Please copy every line of the records below that holds the word "resolution".

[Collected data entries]
┌────────
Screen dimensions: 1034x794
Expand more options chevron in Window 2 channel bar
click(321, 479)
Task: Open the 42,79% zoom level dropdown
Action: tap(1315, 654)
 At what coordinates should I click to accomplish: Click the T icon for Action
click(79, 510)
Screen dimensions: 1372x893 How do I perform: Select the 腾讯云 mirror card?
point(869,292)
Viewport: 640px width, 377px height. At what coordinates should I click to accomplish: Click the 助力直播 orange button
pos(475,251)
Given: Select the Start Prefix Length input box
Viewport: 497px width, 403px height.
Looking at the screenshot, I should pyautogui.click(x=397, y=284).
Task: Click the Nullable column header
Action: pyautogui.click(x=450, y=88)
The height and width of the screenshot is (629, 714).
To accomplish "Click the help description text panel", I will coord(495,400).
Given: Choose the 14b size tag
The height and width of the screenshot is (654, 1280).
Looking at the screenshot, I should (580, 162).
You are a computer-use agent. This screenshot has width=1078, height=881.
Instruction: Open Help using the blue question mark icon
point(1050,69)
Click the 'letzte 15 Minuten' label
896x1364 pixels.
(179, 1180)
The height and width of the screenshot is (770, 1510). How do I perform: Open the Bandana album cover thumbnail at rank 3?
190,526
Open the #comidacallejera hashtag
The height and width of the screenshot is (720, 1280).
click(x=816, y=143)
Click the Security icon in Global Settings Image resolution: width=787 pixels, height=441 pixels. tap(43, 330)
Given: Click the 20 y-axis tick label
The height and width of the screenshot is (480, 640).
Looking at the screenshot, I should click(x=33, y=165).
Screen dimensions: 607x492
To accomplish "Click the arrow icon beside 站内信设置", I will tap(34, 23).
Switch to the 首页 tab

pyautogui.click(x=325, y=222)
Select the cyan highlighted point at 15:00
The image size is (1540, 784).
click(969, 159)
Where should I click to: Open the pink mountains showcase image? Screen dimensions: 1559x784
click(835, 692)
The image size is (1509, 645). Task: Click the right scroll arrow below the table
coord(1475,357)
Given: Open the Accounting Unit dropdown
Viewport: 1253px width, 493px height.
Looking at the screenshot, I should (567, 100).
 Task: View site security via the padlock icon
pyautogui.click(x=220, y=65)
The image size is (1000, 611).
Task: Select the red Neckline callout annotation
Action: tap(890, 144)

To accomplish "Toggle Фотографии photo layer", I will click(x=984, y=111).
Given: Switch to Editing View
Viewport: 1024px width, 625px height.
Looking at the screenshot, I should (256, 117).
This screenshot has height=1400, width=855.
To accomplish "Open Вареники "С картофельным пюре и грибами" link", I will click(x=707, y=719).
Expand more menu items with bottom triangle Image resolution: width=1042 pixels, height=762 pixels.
└────────
● Result for this exercise:
Click the Security icon in Global Settings Image resolution: width=787 pixels, height=441 pixels. tap(43, 330)
Expand more menu items with bottom triangle Image resolution: width=1042 pixels, height=762 pixels.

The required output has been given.